Suicide Hot Spot: a Review of “The Bridge”
Though the week before Halloween may not prove the most opportune time to release a film showing the actual deaths of real people, Eric Steel’s documentary The Bridge is only half the snuff film it’s been made out to be. Inspired by an article in the New Yorker, Steel trained a number of cameras on the Golden Gate Bridge throughout the daylight hours of 2004 in order to record what amounted to 24 suicides. The finished film only shows a handful of these deaths, recorded from different distances by multiple cameras, and Steel surrounds this footage with interviews of the deceased’s friends, family, and strangers that happened to pass by. The controversial end product manages to be both morally unnerving and gut-wrenchingly powerful, often at the same time.
As a title explains at the film’s end, the Golden Gate Bridge is the single most popular place in the world for suicide attempts and seeing it filmed from so many different angles in all kinds of different light, it’s not hard to imagine why. With its ethereal, otherworldly beauty, the bridge holds allure as the perfect place for a literal leap into the unknown, yet it’s also so attractive because, as noted by one interviewee, it’s absurdly accessible. For every dreamlike image of the bridge, the film provides a similarly crushing real world comment, and it’s this very juxtaposition which helps the film to tackle the contradictory feelings raised by suicide. If the approach here seems troubling, maybe it’s suitably so, and at the very least Steel deserves credit for even attempting a film on a subject so publicly ignored.

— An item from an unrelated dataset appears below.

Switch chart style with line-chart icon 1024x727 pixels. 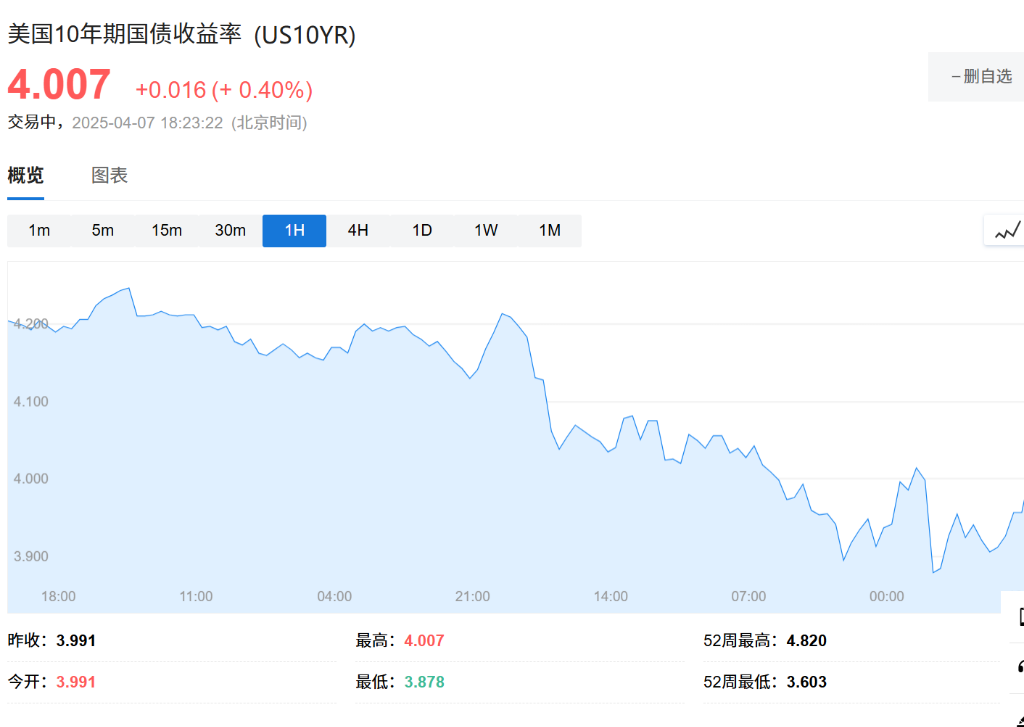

It helps that the interviewees themselves are an unusually articulate group. One couple who lost their son discuss the helplessness borne of his relentless commitment to killing himself, while the friends of another jumper tell of turning a deaf ear to his daily, off-handed comments about wanting to die. One man who managed to save someone details his difficulty in breaking away from filming the act in order to help her, a beguiling story caught by Steel’s cameras that echoes the director’s own dilemma. But the most engaging story comes from Kevin Hines, a survivor with severe bi-polar disorder who despite a flood of tears is ignored by passerby (including a tourist who had him take her picture) and decides to jump before changing his mind in midair and landing feet first.
The film could perhaps benefit from Steel exploring his own exploitation quandary more, even though it’s hard to fault him for focusing on the loved ones left behind. The interviews don’t play as just an excuse for showing snuff footage, but Steel does structure the film’s final suicide as a strangely dramatic payoff of built-up suspense. It’s an undoubtedly questionable choice, but as with so much in the film, the confusion and anger it raises seem entirely appropriate.
The Bridge is currently playing at AMC Loews Village VII.